[[ PROVIDED TEXT, beginning ]]

Upcoming Offerings
Spring 2026
Black Aesthetics
PHIL 5050 | Michael Kelly| Online Course
‘Aesthetics’ for our purposes means critical imagining, making, and thinking in and about art, culture, design, everyday life, and nature. Why Black aesthetics? Because some of the most creative and conceptual developments in modern and contemporary aesthetics are within the history of Black aesthetics, despite the fact that Black aesthetics typically has not been recognized as part of the history of modern aesthetics (for reasons we will discuss). Some of the key questions in this course are: What is BLACK about black aesthetics and what is different, if anything, about AESTHETICS in black aesthetics? How was modern Western aesthetics racist when it started in the 18th century? How can the racism be eliminated? Is aesthetics still racist? How has Black aesthetics developed despite the genealogy of Western aesthetics? What are the contemporary forms of Black aesthetics?
Queer Theory
PHIL 5170 | Kent Brintnall | Tuesday 5:30 pm – 8:15 pm
Introduction to key issues in queer theory, a field of studies that questions and redefines the identity politics of early lesbian and gay studies. Queer theory investigates the socially constructed nature of identity and sexuality and critiques normalizing ways of knowing and being.
Ethical Theory
PHIL 6110 | Gordon Hull | Wednesday 12:20 pm – 3:05 pm
Examination of major normative and meta theories that undergird our practical judgments about morally right actions and morally good persons, organizations, or policies. This examination may include central problems and issues concerning morality’s: requirements (e.g., utility, duty, virtue, care), authority (e.g., absolutism, relativism, pluralism, multiculturalism), scope (e.g., deceased or future human beings, animals, environment), justification (e.g., rationality, intuition), source (e.g., reason, sentiment, disagreement), and nature (e.g., realism/antirealism, objectivity/subjectivity).
Ethics, Security, Privacy, and Governance of Data for Social Good
PHIL 6130 | Damien Williams | Tuesday 5:30 pm – 8:15 pm
Ethical, privacy, and security concerns that arise in data science, with attention to the ways that governance policies and technological developments can either ameliorate or increase them. The course offers insights on the social impacts and potential benefits that data science and data scientists can provide to society.

[[ PROVIDED TEXT, end ]]

◆ **EXERCISES**:
(a) Write out the course listing passage that begins at "Ethics, Security, Privacy, and" and stops after "provide to society.", replacing "ameliorate" with "reduce".
(b) In the course listing, who teaches Queer Theory?
(c) Go on with the course listing after its final sentence.
The entries are separate material and are not part of the course listing.

[[ DATA SECTION, beginning ]]

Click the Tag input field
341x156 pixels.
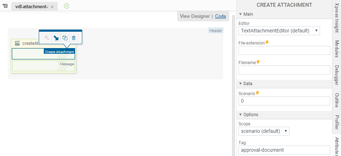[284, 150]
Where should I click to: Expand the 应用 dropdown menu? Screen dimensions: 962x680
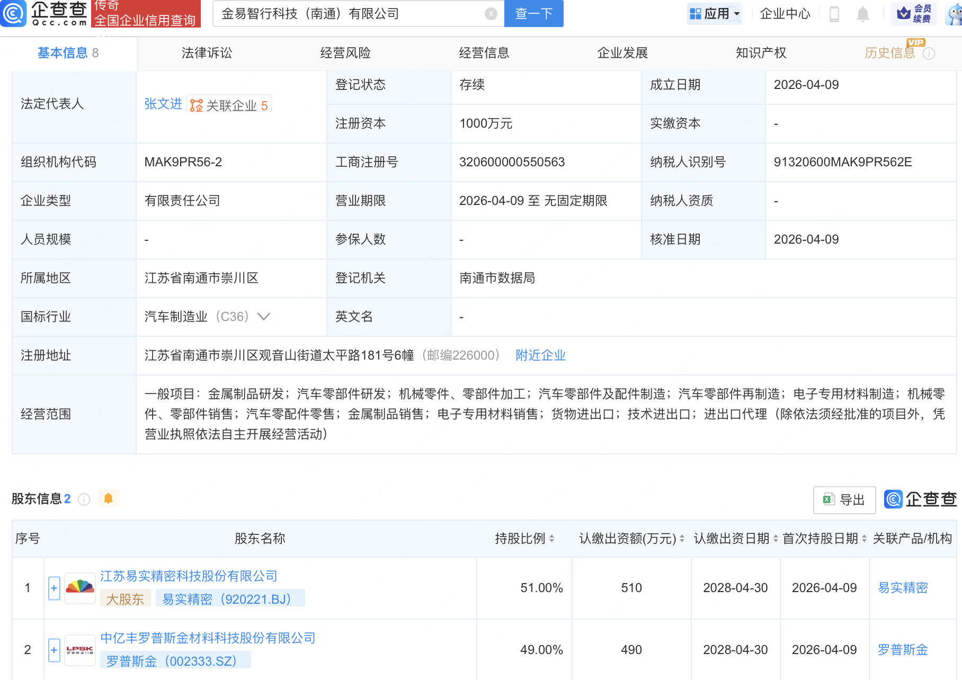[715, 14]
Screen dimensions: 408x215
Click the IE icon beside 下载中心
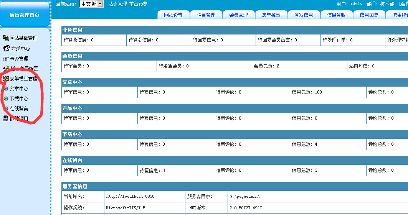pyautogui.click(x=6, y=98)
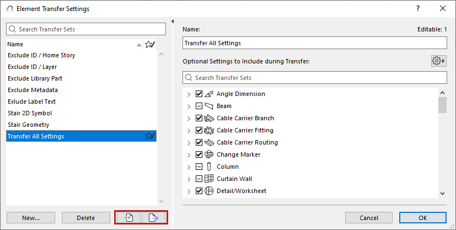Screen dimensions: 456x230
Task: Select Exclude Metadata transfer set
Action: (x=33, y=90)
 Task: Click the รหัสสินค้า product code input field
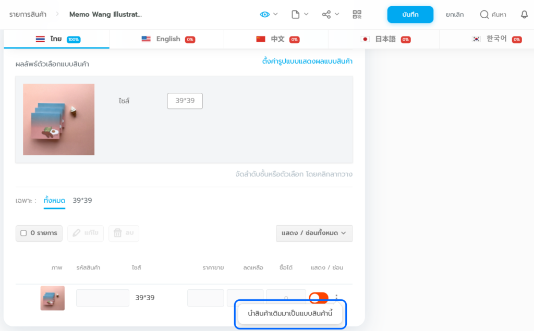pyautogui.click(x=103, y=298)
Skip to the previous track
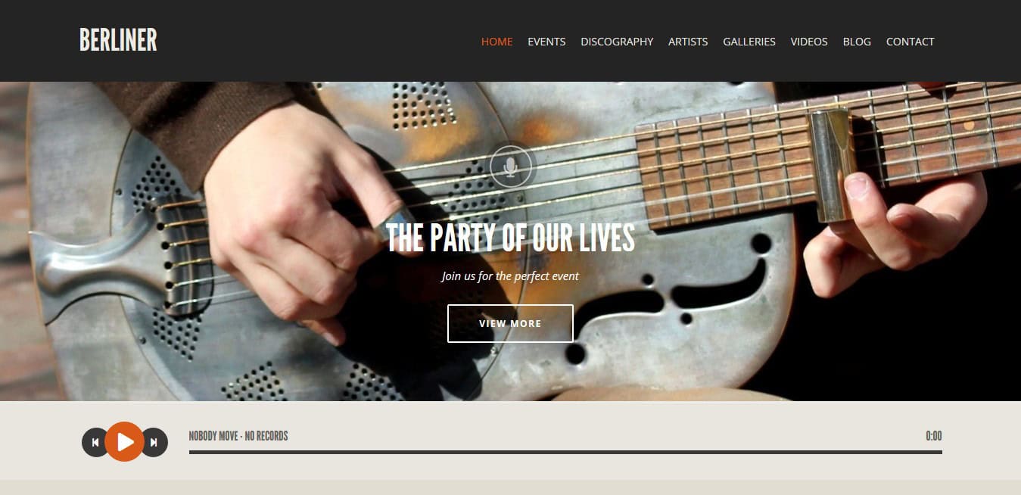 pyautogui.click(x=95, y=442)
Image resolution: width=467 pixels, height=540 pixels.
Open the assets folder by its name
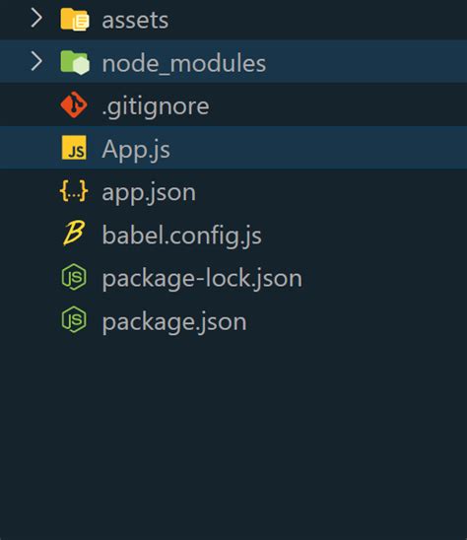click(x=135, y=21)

[[ DATA SECTION, end ]]
[[ DATA SECTION, beginning ]]

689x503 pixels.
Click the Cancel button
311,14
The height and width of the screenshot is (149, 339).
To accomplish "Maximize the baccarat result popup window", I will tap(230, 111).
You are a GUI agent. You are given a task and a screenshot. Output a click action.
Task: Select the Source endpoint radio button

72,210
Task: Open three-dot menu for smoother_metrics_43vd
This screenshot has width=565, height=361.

[[ DATA SECTION, end ]]

◆ **ANSWERS PER TASK**:
(a)
Ethics, Security, Privacy, and Governance of Data for Social Good
PHIL 6130 | Damien Williams | Tuesday 5:30 pm – 8:15 pm
Ethical, privacy, and security concerns that arise in data science, with attention to the ways that governance policies and technological developments can either reduce or increase them. The course offers insights on the social impacts and potential benefits that data science and data scientists can provide to society.

(b) Kent Brintnall.

(c)
Health Law and Ethics
PHIL 6220 | | Wednesday 5:30 pm – 8:15 pm
This course interprets and uses the main normative principles of bioethics (autonomy, non-maleficence, beneficence and justice) to guide the practice of healthcare professionals and policymakers. It also increases understanding, interpretation, and monitoring of the impact of legal, regulatory, and political environments on healthcare organizations. Topics include: medical malpractice, Medicare and Medicaid law, informed consent, privacy and confidentiality, reproductive freedom, death and dying, pain and suffering, allocation of scarce medical resources, developments in genetics, and regenerative medicine.
Research Ethics in the Biological and Behavioral Sciences
PHIL 6240/8240 | Lisa Rasmussen | Thursday 11:30 am – 2:15 pm
Designed to identify the fundamental elements that characterize not only methodologically grounded but also morally appropriate scientific research. Class discussion and readings focus on key issues in biological and behavioral research including informed consent, privacy and confidentiality, risk-benefit assessments, mechanisms for protecting animal and human research subjects, international research, vulnerable populations, conflicts of interest and data management, publication ethics, intellectual property issues and the politics of research.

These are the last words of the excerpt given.